La vraie question est bien évidemment de savoir quelle politique mener à long terme pour essayer d’éviter de se retrouver dans une telle situation. Comme vous le savez, nous avons mis en place un système de circulation alternée – le seul qui était disponible. Or ce système n’est ni totalement efficace ni totalement juste. C'est la raison pour laquelle Mme la ministre a annoncé la mise en place, à l’instar de ce qui se passe à Grenoble, d’un système de circulation différenciée à partir des certificats de pollution délivrés aux automobilistes. Il s’agit d’une politique juste, que nos concitoyens comprendront certainement.

De la même manière, l’extension aux véhicules utilitaires des primes de conversion pour les véhicules automobiles…

M. le président. Il faut conclure.

M. Alain Vidalies, secrétaire d'État. … va dans le bon sens.

La France est en tête pour les véhicules électriques, notamment grâce au crédit d’impôt concernant l’installation de bornes de recharge.

Toutes ces mesures, annoncées par Ségolène Royal, vont dans le sens d’une réponse de long terme. Mais, pour l’instant, nous sommes confrontés à une situation. Évitons les incantations politiques face à cette situation que nous partageons avec beaucoup d’autres pays. (Applaudissements sur plusieurs travées du groupe socialiste et républicain.)

M. le président. La parole est à M. Jean-François Husson, pour la réplique.

M. Jean-François Husson. Monsieur le secrétaire d’État, puisque la France partage ce problème avec beaucoup d’autres pays, permettez-moi de vous rappeler que la Commission européenne a engagé un contentieux contre notre pays pour dépassement des normes de pollution dans une quinzaine d’agglomérations.

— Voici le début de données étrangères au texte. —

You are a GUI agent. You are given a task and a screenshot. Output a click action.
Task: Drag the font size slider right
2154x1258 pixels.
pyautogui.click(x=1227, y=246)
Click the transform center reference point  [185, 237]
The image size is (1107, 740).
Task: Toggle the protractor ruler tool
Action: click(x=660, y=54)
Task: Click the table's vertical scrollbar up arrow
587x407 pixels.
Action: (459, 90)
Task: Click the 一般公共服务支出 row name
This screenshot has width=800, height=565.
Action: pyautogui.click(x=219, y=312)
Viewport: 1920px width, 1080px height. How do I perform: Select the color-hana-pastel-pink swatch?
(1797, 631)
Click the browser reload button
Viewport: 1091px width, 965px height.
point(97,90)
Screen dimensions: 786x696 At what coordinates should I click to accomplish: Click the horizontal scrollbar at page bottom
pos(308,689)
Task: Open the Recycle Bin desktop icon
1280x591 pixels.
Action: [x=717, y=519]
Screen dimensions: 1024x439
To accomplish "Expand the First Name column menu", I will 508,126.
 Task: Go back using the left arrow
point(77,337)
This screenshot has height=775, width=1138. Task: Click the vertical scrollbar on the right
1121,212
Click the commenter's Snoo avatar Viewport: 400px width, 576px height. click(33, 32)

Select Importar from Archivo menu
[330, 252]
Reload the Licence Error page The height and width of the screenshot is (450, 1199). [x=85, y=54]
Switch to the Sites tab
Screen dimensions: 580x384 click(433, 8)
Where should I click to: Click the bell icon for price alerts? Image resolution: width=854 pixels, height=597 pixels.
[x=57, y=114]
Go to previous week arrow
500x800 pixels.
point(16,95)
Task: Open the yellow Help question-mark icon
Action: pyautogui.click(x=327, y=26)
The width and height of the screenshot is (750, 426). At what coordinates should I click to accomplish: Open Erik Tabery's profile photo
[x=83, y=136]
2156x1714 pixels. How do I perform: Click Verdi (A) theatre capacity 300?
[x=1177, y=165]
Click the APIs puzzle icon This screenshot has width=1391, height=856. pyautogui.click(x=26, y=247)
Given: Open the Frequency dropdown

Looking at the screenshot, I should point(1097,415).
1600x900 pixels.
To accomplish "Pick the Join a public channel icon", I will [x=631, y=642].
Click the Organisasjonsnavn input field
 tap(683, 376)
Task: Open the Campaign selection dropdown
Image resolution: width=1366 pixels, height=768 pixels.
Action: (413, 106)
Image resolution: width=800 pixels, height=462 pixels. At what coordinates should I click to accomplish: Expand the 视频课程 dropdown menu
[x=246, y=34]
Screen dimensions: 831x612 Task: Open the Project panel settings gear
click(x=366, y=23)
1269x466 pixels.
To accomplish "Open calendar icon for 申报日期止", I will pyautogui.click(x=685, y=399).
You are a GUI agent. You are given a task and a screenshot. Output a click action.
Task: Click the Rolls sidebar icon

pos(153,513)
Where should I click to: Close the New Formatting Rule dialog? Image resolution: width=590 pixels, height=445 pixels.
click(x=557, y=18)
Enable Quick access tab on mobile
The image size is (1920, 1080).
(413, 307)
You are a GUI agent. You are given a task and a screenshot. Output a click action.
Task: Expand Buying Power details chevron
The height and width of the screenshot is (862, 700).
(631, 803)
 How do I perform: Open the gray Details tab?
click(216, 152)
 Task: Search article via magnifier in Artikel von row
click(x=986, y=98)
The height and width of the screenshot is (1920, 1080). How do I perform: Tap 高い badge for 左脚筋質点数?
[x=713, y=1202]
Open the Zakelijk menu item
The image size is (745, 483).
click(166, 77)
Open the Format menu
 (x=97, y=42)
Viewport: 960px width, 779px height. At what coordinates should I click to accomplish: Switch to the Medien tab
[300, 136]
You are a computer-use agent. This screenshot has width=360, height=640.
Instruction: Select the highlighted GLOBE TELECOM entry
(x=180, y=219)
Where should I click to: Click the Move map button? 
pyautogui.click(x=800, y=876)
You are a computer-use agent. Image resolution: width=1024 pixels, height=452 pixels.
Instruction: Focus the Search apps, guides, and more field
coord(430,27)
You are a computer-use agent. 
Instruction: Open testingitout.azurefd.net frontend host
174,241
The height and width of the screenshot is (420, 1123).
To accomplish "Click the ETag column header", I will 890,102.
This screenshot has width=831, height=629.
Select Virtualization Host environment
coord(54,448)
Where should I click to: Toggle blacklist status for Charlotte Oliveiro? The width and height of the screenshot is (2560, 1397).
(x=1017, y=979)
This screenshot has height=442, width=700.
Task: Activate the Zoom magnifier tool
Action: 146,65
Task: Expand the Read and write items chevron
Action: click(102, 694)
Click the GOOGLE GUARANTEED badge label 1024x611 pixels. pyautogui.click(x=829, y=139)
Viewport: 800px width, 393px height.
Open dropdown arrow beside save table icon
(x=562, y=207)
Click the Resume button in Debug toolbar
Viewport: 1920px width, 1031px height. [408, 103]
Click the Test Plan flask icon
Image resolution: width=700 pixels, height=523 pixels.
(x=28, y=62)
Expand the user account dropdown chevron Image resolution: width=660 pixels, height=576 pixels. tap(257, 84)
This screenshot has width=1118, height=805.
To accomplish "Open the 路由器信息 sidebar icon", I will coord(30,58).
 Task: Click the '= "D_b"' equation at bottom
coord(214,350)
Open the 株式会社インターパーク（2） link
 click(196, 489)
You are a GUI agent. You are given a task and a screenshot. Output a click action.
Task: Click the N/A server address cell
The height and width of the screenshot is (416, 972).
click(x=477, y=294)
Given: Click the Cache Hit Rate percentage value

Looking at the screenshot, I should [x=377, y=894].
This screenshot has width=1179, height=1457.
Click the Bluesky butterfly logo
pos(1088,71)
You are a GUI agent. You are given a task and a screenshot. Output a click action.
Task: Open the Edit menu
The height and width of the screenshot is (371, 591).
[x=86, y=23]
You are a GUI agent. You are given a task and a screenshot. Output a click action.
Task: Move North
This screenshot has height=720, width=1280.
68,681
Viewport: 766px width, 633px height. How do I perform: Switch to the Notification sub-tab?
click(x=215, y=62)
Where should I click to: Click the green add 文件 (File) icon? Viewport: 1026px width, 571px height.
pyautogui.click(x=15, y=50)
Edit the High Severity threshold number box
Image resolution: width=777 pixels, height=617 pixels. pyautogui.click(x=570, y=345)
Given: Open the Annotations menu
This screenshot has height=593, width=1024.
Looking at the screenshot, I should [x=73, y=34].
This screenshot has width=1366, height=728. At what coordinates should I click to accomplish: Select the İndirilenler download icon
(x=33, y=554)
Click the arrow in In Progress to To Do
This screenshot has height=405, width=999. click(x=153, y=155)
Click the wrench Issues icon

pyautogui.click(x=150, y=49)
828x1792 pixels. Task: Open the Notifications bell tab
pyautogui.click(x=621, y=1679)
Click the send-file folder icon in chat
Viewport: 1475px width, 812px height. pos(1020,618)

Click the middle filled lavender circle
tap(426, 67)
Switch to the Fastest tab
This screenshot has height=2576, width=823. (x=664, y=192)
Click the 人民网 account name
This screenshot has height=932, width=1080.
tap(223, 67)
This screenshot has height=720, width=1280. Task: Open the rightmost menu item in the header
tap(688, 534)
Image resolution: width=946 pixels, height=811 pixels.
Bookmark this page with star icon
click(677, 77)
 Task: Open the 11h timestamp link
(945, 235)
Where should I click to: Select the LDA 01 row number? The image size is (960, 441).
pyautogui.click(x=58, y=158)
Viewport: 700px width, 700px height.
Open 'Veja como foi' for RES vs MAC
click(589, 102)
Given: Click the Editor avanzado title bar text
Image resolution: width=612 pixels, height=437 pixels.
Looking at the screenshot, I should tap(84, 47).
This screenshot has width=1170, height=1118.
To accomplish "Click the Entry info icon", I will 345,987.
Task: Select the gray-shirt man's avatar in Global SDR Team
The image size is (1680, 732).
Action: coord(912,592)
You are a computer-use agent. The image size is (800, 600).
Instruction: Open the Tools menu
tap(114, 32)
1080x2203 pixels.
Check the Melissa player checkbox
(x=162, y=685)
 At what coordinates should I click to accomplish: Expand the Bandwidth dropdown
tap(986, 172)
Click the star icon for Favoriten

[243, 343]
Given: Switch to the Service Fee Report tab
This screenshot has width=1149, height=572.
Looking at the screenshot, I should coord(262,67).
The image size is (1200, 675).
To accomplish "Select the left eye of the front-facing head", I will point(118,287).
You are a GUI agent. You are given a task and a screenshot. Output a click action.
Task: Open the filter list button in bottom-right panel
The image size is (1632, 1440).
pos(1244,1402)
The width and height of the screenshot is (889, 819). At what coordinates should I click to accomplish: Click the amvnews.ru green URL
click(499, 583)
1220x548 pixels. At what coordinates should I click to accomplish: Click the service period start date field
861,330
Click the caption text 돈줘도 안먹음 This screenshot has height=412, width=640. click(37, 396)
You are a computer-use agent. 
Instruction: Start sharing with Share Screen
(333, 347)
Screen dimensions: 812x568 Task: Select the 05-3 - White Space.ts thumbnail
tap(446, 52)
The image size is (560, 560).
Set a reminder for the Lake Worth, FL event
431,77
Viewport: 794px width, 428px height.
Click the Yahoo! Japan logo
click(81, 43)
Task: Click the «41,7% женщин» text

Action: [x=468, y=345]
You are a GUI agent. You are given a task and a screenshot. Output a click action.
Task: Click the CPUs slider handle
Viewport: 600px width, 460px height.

Par ailleurs, cela fait deux ans que l’on nous promet un plan de réduction des polluants atmosphériques impliquant tous les émetteurs – industrie, transports, habitat, agriculture… Las, il ne se passe rien ! On se contente de fustiger ponctuellement les automobilistes et le secteur des transports. Les pics de pollution n’ont lieu que quelques jours dans l’année, c’est contre la pollution de fond, la pollution chronique, que nous devons nous battre !

La ministre a balayé d’un revers de main les propositions de convergence…

M. le président. Il faut penser à conclure.

M. Jean-François Husson. … du prix de l’essence et du diesel l’an passé. Elle a d’abord parlé de cinq ans, puis de deux ans et elle vient encore de changer de pied. Il est vraiment temps de prendre conscience de l’ampleur du problème ! (Applaudissements sur les travées du groupe Les Républicains. – M. Hervé Marseille applaudit également.)